Not your usual government contracting role
❌ This is not...
- a billable role
- "butt in seat" contracting
- a fill-the-timecard exercise (also: no timecards!)
- a random checklist of oddly specific things you must know to get an "upgrade" on contract
✅ This is...
- a full time staff role at ILS, providing our clients with awesome commercial capabilities in their private environments.
- a high impact role where success enables missions and unlocks commercial incentives.
- an opportunity to build using transferrable, state-of-the-industry engineering patterns and skills.
Benefits and Perks
- Company 401(k) contribution: 10% of salary. Immediate vest, no strings.
- $1,800 in your HSA each year.
- Fully paid health, dental, and vision insurance premiums for you and your family.
- Generous time off, 10 company holidays, and additional company down days announced each year.
- Cash incentive plans based on role-related metrics and project objectives.
Work Schedule & Flexibility
- SRE Shifts: We provide 24/7 production services to our clients. SREs rotate duty shifts (3 per week on average) during business hours at client sites. After-hours coverage is shared across the whole team and is on call (not on-site).

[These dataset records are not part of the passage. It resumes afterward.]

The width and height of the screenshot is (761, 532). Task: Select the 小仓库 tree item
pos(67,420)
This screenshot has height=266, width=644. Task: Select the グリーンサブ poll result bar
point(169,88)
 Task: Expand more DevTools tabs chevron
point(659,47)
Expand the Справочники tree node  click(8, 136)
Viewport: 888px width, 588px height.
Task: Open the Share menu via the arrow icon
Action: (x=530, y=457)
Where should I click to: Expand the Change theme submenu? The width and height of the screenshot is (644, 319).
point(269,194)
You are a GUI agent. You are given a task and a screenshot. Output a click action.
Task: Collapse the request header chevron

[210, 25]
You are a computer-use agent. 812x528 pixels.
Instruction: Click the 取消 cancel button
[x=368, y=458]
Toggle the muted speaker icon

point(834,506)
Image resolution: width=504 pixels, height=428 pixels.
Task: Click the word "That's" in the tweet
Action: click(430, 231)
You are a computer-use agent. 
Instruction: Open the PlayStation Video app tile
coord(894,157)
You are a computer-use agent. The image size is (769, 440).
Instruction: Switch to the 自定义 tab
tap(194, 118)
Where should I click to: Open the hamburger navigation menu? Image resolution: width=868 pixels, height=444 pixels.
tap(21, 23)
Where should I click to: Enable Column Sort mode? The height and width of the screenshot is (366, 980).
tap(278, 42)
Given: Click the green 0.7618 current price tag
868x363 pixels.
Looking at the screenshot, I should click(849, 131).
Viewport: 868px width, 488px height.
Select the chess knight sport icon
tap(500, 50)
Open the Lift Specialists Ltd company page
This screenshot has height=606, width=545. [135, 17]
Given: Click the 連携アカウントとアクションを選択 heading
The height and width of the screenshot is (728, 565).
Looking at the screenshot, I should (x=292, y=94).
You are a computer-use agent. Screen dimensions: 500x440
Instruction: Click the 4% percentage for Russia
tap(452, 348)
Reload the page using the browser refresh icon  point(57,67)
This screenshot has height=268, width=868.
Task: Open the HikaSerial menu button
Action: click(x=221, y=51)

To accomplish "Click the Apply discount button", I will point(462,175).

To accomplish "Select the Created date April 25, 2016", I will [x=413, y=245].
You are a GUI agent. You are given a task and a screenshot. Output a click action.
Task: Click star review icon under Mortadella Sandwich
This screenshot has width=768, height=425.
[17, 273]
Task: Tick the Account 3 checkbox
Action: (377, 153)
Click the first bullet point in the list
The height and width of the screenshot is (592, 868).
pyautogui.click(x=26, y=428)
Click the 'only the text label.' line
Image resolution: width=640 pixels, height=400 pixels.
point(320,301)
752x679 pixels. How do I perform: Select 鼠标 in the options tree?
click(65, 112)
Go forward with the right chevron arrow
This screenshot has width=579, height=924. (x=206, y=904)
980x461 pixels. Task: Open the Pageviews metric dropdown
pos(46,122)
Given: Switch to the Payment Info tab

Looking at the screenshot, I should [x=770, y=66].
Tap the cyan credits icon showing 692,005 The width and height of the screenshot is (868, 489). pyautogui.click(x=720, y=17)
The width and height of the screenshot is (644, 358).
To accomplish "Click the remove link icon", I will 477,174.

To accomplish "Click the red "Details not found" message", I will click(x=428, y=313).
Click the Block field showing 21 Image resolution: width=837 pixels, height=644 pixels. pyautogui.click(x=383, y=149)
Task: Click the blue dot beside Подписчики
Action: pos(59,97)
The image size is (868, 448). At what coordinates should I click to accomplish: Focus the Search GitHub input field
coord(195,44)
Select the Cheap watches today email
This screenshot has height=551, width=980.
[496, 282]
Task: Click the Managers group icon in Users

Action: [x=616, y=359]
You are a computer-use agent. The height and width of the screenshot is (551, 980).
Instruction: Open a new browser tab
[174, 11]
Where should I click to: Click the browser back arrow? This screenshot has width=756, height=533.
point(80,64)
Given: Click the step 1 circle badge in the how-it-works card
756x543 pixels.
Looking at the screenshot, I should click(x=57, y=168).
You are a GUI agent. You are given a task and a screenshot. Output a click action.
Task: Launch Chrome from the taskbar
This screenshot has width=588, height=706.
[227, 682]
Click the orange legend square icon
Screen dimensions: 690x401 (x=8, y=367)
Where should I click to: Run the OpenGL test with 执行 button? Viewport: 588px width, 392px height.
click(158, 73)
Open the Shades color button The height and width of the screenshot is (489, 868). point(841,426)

- Flexible Work: When not on SRE duty, you'll work remotely with a flexible schedule. Team meetings, whether virtual or in-person, are held during standard business hours and scheduled in advance.
Key Responsibilities
- Maintain uptime, performance, and security of ILS products across internal and client environments
- Leverage automation and Infrastructure-as-Code to manage and scale infrastructure
- Respond to and resolve support requests during assigned shifts, escalating as needed to meet SLAs
- Contribute to:
- Development of SRE Playbooks to automate avoidance, detection, or remediation of operational issues
- Code review for quality and security purposes
- Accreditation and compliance initiatives
- Platform capability enhancements and other technical development tasks
Key Skills
Our technical stack relies on tools like Kubernetes, Terraform, and AWS with custom code generally written in Go or Python.
Engineers with a solid foundation in automation, DevOps, distributed systems, and cloud environments will be well positioned.
Security Requirements
This role requires active US Government security clearance. Candidates must comply with all related obligations and procedural requirements.